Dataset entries
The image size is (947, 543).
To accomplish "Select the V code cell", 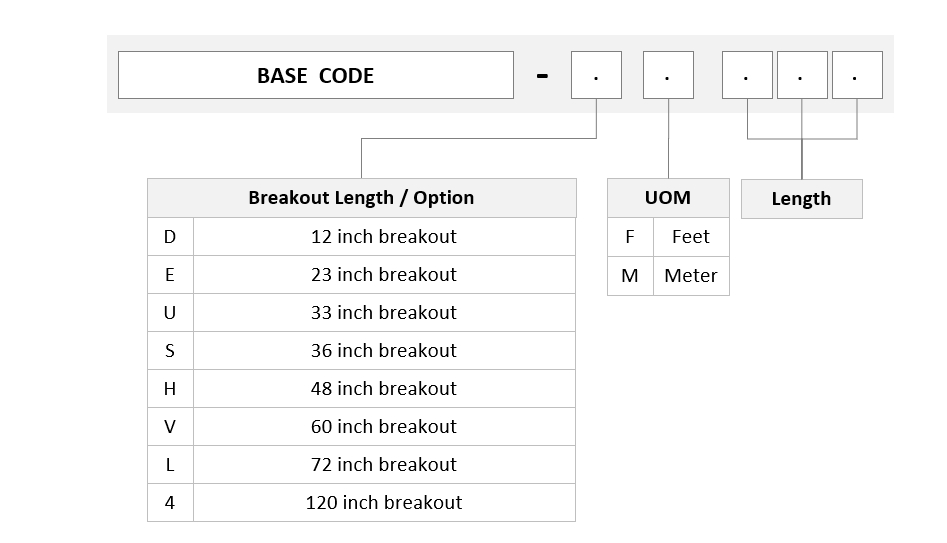I will pos(170,426).

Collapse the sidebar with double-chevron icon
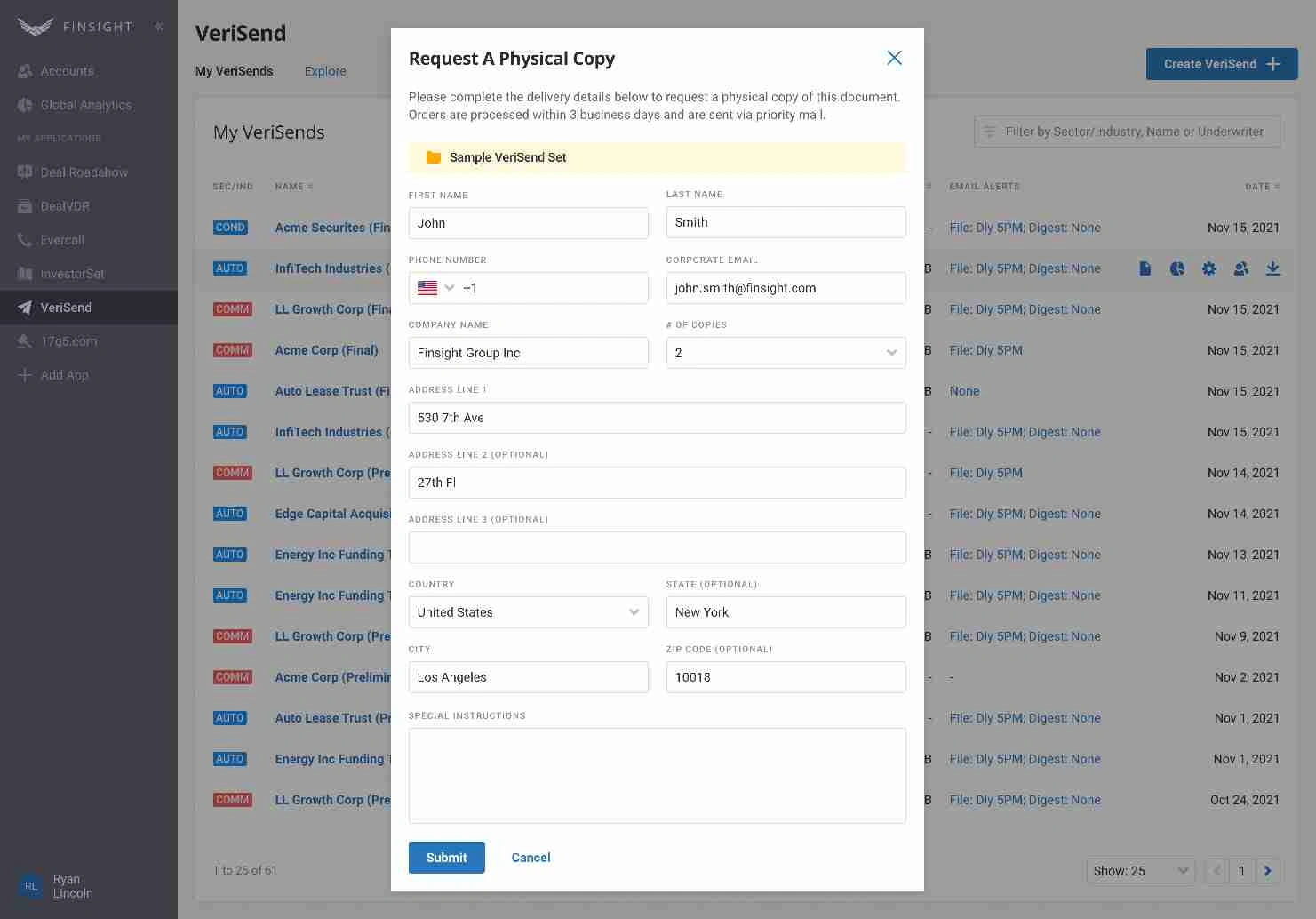click(x=158, y=27)
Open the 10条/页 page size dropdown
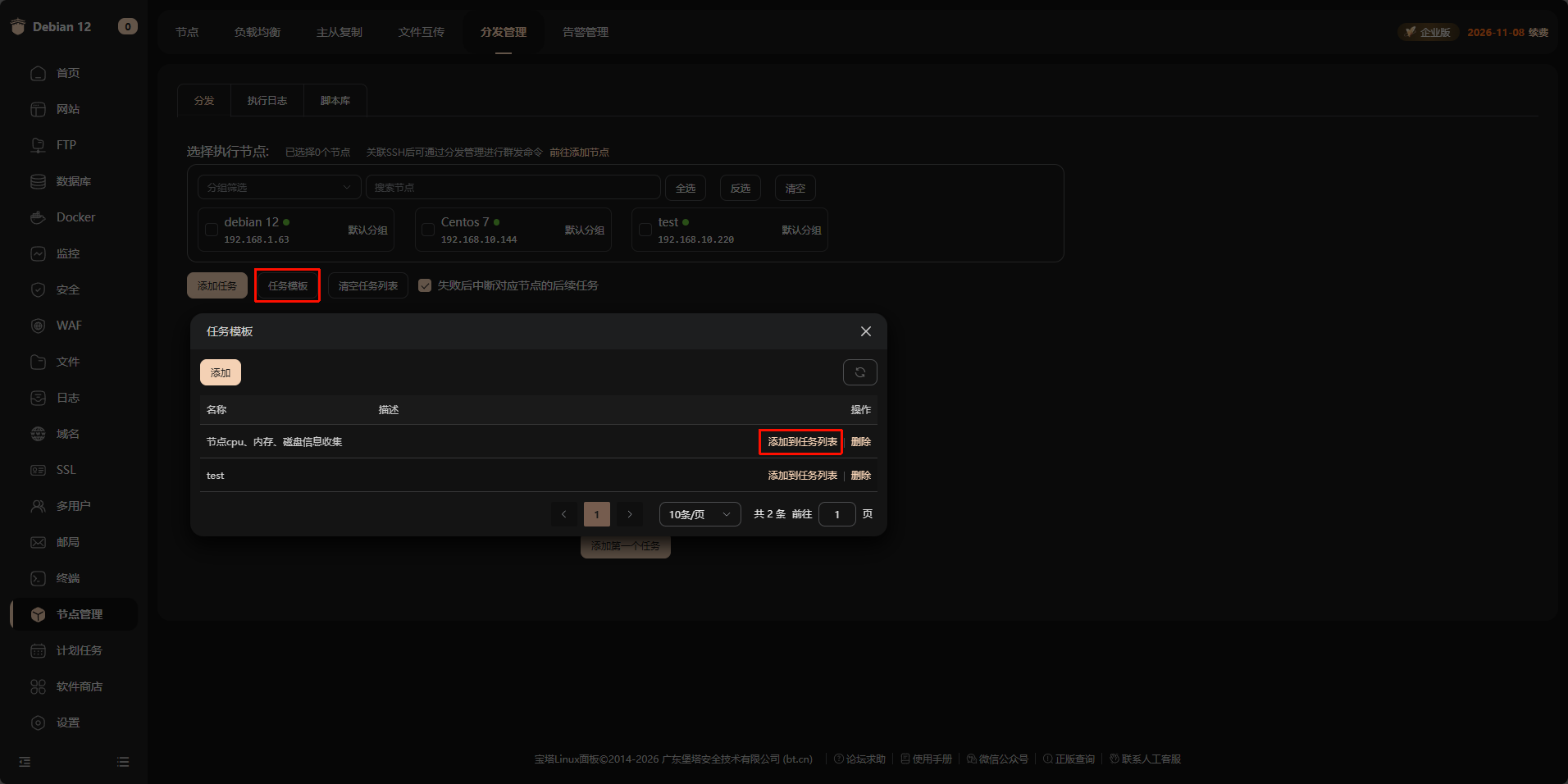 700,514
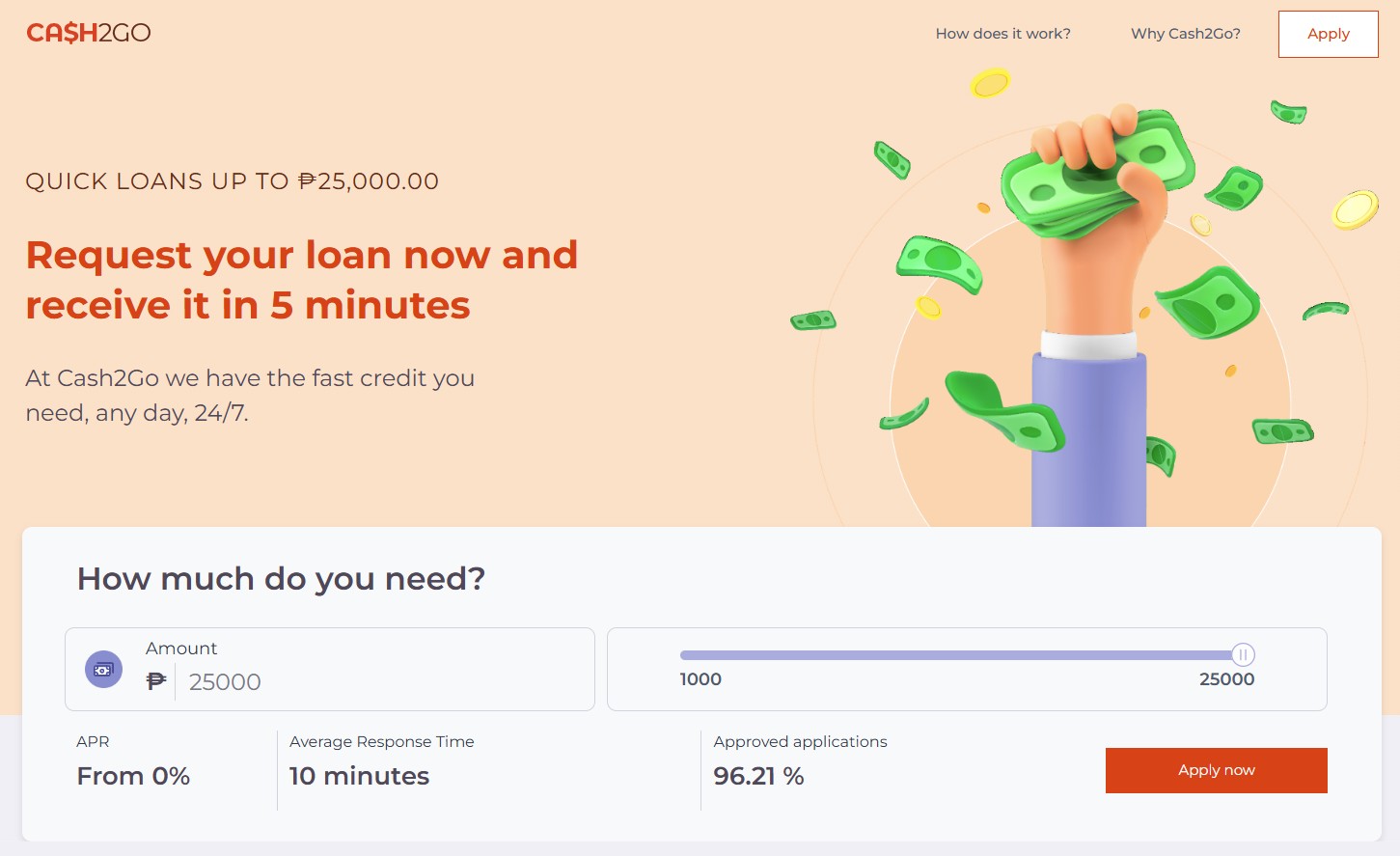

## TASK REQUIREMENTS
Return verbatim every line from the line containing "Collapse the sidebar with double-chevron icon" to the last line of the entries above, inclusive, and leave out the pictures.

## WRITTEN RESPONSE
Collapse the sidebar with double-chevron icon
click(x=158, y=27)
Open the 10条/页 page size dropdown
 700,514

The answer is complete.